Material for this exercise »
__________
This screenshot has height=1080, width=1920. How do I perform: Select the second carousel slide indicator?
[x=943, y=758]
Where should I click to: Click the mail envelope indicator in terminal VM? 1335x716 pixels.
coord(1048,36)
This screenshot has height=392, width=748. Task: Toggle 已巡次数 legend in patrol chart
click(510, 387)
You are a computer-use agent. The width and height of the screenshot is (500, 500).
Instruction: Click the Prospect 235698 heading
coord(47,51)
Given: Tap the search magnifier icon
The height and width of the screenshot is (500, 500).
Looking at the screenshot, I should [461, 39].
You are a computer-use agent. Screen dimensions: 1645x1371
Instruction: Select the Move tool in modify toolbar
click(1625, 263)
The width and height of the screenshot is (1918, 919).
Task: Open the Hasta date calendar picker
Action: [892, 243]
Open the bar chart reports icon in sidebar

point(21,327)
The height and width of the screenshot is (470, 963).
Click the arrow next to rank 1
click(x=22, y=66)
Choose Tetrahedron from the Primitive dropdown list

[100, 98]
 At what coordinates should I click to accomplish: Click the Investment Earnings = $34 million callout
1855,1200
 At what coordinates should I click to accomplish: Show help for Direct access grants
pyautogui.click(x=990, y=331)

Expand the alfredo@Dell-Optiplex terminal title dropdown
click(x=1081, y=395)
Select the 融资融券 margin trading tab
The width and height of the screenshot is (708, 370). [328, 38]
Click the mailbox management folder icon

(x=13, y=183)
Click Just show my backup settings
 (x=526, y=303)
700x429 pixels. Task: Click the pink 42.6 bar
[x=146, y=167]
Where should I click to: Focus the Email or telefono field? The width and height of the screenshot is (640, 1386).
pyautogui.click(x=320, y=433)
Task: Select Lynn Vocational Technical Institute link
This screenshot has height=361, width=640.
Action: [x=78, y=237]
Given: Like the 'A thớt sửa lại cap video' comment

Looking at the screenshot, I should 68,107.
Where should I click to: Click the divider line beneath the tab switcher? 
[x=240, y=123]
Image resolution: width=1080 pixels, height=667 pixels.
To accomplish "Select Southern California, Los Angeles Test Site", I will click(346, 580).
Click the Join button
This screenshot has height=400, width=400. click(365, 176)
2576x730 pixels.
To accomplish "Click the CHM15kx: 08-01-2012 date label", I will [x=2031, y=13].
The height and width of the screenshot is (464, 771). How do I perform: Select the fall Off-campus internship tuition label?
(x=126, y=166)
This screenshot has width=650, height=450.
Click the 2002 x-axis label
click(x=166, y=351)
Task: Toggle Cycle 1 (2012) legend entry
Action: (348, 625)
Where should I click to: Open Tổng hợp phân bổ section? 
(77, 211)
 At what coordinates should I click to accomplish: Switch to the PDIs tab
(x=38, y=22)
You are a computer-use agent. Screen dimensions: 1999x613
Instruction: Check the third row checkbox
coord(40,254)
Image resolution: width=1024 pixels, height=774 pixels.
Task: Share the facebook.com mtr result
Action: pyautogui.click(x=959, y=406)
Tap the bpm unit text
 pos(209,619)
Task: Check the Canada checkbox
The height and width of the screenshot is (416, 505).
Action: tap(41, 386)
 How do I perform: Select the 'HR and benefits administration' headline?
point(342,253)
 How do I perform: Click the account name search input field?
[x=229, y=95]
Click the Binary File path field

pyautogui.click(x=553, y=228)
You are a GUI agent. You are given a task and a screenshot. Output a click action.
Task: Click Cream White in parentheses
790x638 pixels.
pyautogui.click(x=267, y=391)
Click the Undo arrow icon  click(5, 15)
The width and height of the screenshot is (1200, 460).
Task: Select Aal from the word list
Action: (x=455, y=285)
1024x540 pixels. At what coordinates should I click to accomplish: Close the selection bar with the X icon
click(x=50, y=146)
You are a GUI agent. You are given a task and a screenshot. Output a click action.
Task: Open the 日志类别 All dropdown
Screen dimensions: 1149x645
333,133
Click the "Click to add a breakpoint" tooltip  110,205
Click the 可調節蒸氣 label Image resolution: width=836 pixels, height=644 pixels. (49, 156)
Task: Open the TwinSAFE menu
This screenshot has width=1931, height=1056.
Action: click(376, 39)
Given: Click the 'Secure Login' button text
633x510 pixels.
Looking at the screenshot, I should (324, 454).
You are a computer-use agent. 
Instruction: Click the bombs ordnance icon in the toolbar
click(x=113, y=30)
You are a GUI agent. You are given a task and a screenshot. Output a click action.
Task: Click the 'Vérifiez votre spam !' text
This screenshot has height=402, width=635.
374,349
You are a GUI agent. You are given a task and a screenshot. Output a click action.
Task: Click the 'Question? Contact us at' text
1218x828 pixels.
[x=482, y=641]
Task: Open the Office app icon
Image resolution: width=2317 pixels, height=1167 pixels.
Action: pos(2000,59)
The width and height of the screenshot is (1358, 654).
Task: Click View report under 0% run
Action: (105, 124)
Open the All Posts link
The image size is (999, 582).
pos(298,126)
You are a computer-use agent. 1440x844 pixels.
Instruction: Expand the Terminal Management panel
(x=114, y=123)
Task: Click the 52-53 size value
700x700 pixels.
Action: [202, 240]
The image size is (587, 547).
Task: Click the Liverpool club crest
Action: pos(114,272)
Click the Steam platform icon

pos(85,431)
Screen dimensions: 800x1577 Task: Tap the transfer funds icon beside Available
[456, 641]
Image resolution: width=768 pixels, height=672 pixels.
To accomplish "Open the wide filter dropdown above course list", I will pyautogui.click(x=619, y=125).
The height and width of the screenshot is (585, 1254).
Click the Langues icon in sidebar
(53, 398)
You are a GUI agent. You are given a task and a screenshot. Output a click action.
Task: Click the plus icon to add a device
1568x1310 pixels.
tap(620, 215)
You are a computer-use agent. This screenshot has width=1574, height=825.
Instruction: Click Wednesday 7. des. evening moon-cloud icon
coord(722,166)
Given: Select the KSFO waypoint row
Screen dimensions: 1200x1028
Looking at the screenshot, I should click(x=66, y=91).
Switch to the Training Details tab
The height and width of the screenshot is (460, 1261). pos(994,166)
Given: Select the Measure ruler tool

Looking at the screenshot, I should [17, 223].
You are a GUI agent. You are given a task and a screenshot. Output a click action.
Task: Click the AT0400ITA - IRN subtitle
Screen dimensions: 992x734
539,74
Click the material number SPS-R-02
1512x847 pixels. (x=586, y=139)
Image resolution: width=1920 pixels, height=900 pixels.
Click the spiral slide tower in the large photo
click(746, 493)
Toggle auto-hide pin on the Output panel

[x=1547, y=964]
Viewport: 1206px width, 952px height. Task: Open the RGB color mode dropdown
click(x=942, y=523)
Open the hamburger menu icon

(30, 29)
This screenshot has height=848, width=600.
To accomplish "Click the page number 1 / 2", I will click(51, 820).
__________
Your objective » Your answer should consist of all lines above that include the string "computer".

Result of the task »
You are a computer-use agent. The width and height of the screenshot is (500, 500).
You are a computer-use agent. Screen dimensions: 1645x1371
You are a computer-use agent. Screen dimensions: 1999x613
You are a computer-use agent. 
You are a computer-use agent. 1440x844 pixels.
You are a computer-use agent. This screenshot has width=1574, height=825.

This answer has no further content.